Carbo-loading as a turbo igniter
Building up glycogen stores to improve endurance performance was developed as a sports nutrition technique in the 1960s. It is estimated to improve endurance performances of 90 minutes or more by 2-3%, which at first glance may not seem much, but is nonetheless substantial and also dependant on the length of the competition.
The reason for the increase in performance lies in the fact that it delays the time at which the glycogen stores start diminishing and force the muscles to switch to fat burning instead. This dreaded moment, known as “hitting the wall” when you are 30 km into a marathon, for example, entails a sudden slump in performance and is experienced by most runners once in their sporting life.
In its original form (called the Swedish or Saltin diet), carbo-loading consisted of two phases, namely a phase of 3 to 4 days where you empty your carbohydrate tank (and eat a higher amount of fat at the same time) and an equally long loading phase. The entire week prior to the competition was therefore required for this.
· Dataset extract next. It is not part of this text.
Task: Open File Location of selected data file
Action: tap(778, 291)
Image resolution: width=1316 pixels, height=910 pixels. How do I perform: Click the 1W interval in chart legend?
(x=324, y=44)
These days, however, the arduous, specific emptying phase is dispensed with. The most common modified method involves eating a diet that is extremely rich in carbohydrates during the last three to four days before the competition with a heavy reduction in training at the same time. The reduction in training is an important part of carbo-loading. If at all, the training should only be very relaxed and short to ensure the stored muscle glycogen is not burned up in training again. During carbo-loading, you also need to make sure you drink sufficiently high amounts of fluids.
Not very easy to do
What at first glance appears to be relatively simple, is really quite difficult in practice. This is because the recommendation for the intake of carbohydrates during the competition preparation phase states that 70% of the energy absorbed should be in the form of carbohydrates. A percentage value is not only very difficult for athletes to interpret, but there is still no guarantee that it will really fill the glycogen stores.
It is better to use absolute values in grams. These correspond to one kilogram of body weight per day. For efficient carbo-loading during 1 to 4 days, values between 7 and 12 grams of carbohydrates per kilogram of body weight per day are recommended. For a 70-kg man, this means that he needs to eat around 500 to 850 grams of pure carbohydrates per day. This amount corresponds to approximately 7-10 plates of spaghetti, an amount that even great pasta lovers would barely be able to manage! Studies of marathon runners have shown that these theoretical recommendations are in fact extremely difficult to implement. Even runners who deliberately do carbo-loading usually only achieve half the recommended 7 grams of carbohydrates per kg of body weight.
Pasta alone is not enough
So, what do you need to eat or drink to achieve the desired amount of carbohydrates? While many athletes know and use the classic sources of carbohydrates such as pasta, bread, and rice, they don’t consider fruit juices, low-fat confectionery, sugar, and honey to be supplementary food and underestimate their importance in carbo-loading.
The fact that a litre of cola or another commercial sweet drink, for example, contains as many carbohydrates as a big plate of spaghetti, illustrates this fact. Therefore, the meal plan during carbo-loading can and should explicitly include sweet drinks, fruit juices, sports drinks, toast bread with lots of honey and jam as well as gummy bears, and Basler Läckerli biscuits or also dried bananas and figs. During carbo-loading, any reservations about eating these foods can be thrown out the window, if you can tolerate them, that is (an excess of gummy bears can also upset your stomach…). In other words: everything that is not too fatty, but contains a lot of carbohydrates, is exactly right. And don't be afraid, as any excess calories consumed within this short period of time will not have a negative impact on your weight.
The following also applies: whole grain products, vegetables, raw fruit and vegetables and salad, which provide essential nutrients such as valuable vitamins, minerals, and fibre, may be omitted with a good conscience for three days before a competition. The reason: carbo-loading is not predominantly about health aspects, but about optimising performance. And due to their satiating effect, wholemeal bread or vegetables ensure that you are already full after a mixed salad and a plate of pasta before achieving the necessary amount of carbohydrates.
Total amount is decisive
Whether the carbohydrates consumed during the three to four days of carbo-loading are complex, such as starch, or simple, such as confectionery and drinks is not so important. The main thing here is that you can achieve the required quantity without any digestive problems. This means: eat as much as you want! The consequence of this: after doing proper carbo-loading, many athletes can no longer stand the sight of pasta and sweet drinks and can hardly wait to eat a fat sausage or salty chips after the competition - bon appetit!